Tuesday, 8 March 2016









The Christmas coming is barely closer than the Christmas past, so distant are they both. Here, the dominant sensation is one of heat, the vast and expanding brightness even this early, especially this early in the morning, has every object’s shadow crawling fast around its source, and her flesh boils upon the cotton-covered rubber blanket stretched across the mattress. The vulnerability of her position – her pelvis only now stabilised through the pooled sweat of her efforts, her legs cramped wide apart and the awful exhausting strain of prolonged abdominal tension, below which she feels herself to be hanging open. Her back teeth are fastened tight to themselves and she pulls enormous nasal draughts of the room’s air into her head, filtering in with each of these the thin and distant spice of her husband’s hair lotion, and the scent of oil, and metal.
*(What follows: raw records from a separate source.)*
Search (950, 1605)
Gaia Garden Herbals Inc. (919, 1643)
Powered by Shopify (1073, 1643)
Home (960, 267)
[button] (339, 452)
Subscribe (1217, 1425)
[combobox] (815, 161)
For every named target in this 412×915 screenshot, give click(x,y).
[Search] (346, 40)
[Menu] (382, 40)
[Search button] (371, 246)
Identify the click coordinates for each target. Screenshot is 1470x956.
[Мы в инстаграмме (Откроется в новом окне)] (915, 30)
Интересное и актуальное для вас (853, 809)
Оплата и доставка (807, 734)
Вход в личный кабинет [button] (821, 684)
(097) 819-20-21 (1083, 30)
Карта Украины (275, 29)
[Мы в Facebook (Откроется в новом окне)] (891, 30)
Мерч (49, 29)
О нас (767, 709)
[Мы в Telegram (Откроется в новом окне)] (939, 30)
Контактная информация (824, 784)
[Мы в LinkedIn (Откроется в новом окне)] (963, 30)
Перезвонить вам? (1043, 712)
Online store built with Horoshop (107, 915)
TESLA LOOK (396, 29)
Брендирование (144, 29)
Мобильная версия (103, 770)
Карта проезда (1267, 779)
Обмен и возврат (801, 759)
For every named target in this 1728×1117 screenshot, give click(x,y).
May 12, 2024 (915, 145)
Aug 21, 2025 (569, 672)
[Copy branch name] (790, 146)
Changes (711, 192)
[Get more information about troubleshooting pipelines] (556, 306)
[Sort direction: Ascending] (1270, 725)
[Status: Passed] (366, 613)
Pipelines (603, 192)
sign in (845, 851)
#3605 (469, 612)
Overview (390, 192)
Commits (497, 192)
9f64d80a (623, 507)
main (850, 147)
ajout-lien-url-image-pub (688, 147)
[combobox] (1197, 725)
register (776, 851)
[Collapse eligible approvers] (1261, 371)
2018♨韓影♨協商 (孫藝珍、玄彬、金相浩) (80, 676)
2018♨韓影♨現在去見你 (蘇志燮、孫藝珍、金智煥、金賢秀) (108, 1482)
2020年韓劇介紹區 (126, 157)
She is only halfway done.
The remaining twin’s eventual passage through her ripped vagina allows her only the briefest of pacific relief, the midwife’s declaration of its sex cut short by the immense volume of gunshot as the bullet contained therein silences the firstborn and its attendant nurse both and then another that crashes into the bed beneath her senses, a sudden bitter stink of burnt rubber erupts upon air already hung with vaporous waste, and the awful awareness of something to which she is mother, spilled and broken between her still-spread legs.
One thing she sees, the rest become abstract in its horror, her retinas ignorant as mirrors, and this now as the short barrel rises sharply, locates her: a pristine ring of smoke formed at the gun’s hard mouth, its lateral drift and dissipation behind which and unfocussed her husband’s face, twisted and fixed in its own celestial rage, the room around still full of that initial fury and the resultant rhythmic seepage of thick liquids, in which the simple quiet click of the misfiring handgun is the loudest single sound upon the planet.
Something moves quick through her focus, a never-solid blur that comes clear inside her senses as it cracks and dislocates plaster from the wall by her head, the rain of these fragments upon the floor and the gun’s sudden surprising weight beside her on the bed.
There is nothing real that she cannot lay a hand to: she is not here, was never pregnant; the midwife’s breath is not being breathed; no noises come from the nurse’s broken body, and her husband... something, and the boy with his teacher something too.
Mother (in her quietism): Something.
Her faith in the creation of this abstract allows the room to regain its sterile dynamic, the retributive perfumes of bay rum, and blood, and gunsmoke all now disappeared within the constancy of their inhalation, and these things borne witness to, these also. One finger gently traces its linear path along the barrel and back, the words “Smith & Wesson” senseless braille, but more present, more real now and for the next twenty plus years than any attempt at grief for the two wasted and ablated pulses she had carried and placed here upon her God’s earth, carefully as she was able.